## Data provided
--- --- ---
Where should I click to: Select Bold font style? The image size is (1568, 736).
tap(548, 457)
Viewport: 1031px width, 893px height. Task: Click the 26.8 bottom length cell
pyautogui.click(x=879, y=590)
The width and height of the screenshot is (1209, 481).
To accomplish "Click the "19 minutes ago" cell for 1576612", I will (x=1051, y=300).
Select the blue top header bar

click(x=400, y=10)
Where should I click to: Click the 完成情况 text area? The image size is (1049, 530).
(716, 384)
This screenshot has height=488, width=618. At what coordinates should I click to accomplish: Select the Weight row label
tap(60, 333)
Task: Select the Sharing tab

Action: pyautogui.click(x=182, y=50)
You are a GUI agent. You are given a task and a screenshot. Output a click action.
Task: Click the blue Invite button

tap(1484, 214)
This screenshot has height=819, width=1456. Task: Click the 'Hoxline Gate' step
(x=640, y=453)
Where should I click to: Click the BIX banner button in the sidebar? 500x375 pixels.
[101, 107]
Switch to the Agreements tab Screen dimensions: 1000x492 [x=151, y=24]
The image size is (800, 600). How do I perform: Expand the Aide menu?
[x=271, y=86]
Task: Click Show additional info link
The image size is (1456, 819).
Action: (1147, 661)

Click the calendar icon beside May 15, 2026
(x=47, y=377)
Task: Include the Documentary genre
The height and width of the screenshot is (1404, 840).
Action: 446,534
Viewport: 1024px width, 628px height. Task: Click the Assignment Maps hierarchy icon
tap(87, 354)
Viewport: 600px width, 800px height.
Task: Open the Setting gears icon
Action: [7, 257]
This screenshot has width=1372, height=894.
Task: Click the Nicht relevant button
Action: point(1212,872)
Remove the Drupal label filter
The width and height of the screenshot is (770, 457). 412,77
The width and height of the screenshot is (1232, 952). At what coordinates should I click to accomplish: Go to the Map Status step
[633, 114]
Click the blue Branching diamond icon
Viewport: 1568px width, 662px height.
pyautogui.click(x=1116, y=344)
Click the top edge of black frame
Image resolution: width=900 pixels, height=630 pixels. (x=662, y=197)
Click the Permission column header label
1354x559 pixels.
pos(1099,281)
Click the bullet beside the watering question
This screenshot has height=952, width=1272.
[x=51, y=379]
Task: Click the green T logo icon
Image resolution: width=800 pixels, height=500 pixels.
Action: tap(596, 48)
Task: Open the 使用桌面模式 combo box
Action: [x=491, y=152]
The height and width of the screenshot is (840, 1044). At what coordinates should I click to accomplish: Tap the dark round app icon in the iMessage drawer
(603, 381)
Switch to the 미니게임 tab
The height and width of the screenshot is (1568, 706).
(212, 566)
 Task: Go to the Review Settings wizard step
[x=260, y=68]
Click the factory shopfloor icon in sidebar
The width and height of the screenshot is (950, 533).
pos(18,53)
--- --- ---
## Exercise
Every line above should be written out again, unchanged.

## Solved problem
Where should I click to: Select Bold font style? The image size is (1568, 736).
tap(548, 457)
Viewport: 1031px width, 893px height. Task: Click the 26.8 bottom length cell
pyautogui.click(x=879, y=590)
The width and height of the screenshot is (1209, 481).
To accomplish "Click the "19 minutes ago" cell for 1576612", I will (x=1051, y=300).
Select the blue top header bar

click(x=400, y=10)
Where should I click to: Click the 完成情况 text area? The image size is (1049, 530).
(716, 384)
This screenshot has height=488, width=618. At what coordinates should I click to accomplish: Select the Weight row label
tap(60, 333)
Task: Select the Sharing tab

Action: pyautogui.click(x=182, y=50)
You are a GUI agent. You are given a task and a screenshot. Output a click action.
Task: Click the blue Invite button

tap(1484, 214)
This screenshot has height=819, width=1456. Task: Click the 'Hoxline Gate' step
(x=640, y=453)
Where should I click to: Click the BIX banner button in the sidebar? 500x375 pixels.
[101, 107]
Switch to the Agreements tab Screen dimensions: 1000x492 [x=151, y=24]
The image size is (800, 600). How do I perform: Expand the Aide menu?
[x=271, y=86]
Task: Click Show additional info link
The image size is (1456, 819).
Action: (1147, 661)

Click the calendar icon beside May 15, 2026
(x=47, y=377)
Task: Include the Documentary genre
The height and width of the screenshot is (1404, 840).
Action: 446,534
Viewport: 1024px width, 628px height. Task: Click the Assignment Maps hierarchy icon
tap(87, 354)
Viewport: 600px width, 800px height.
Task: Open the Setting gears icon
Action: [7, 257]
This screenshot has width=1372, height=894.
Task: Click the Nicht relevant button
Action: point(1212,872)
Remove the Drupal label filter
The width and height of the screenshot is (770, 457). 412,77
The width and height of the screenshot is (1232, 952). At what coordinates should I click to accomplish: Go to the Map Status step
[633, 114]
Click the blue Branching diamond icon
Viewport: 1568px width, 662px height.
pyautogui.click(x=1116, y=344)
Click the top edge of black frame
Image resolution: width=900 pixels, height=630 pixels. (x=662, y=197)
Click the Permission column header label
1354x559 pixels.
pos(1099,281)
Click the bullet beside the watering question
This screenshot has height=952, width=1272.
[x=51, y=379]
Task: Click the green T logo icon
Image resolution: width=800 pixels, height=500 pixels.
Action: tap(596, 48)
Task: Open the 使用桌面模式 combo box
Action: [x=491, y=152]
The height and width of the screenshot is (840, 1044). At what coordinates should I click to accomplish: Tap the dark round app icon in the iMessage drawer
(603, 381)
Switch to the 미니게임 tab
The height and width of the screenshot is (1568, 706).
(212, 566)
 Task: Go to the Review Settings wizard step
[x=260, y=68]
Click the factory shopfloor icon in sidebar
The width and height of the screenshot is (950, 533).
pos(18,53)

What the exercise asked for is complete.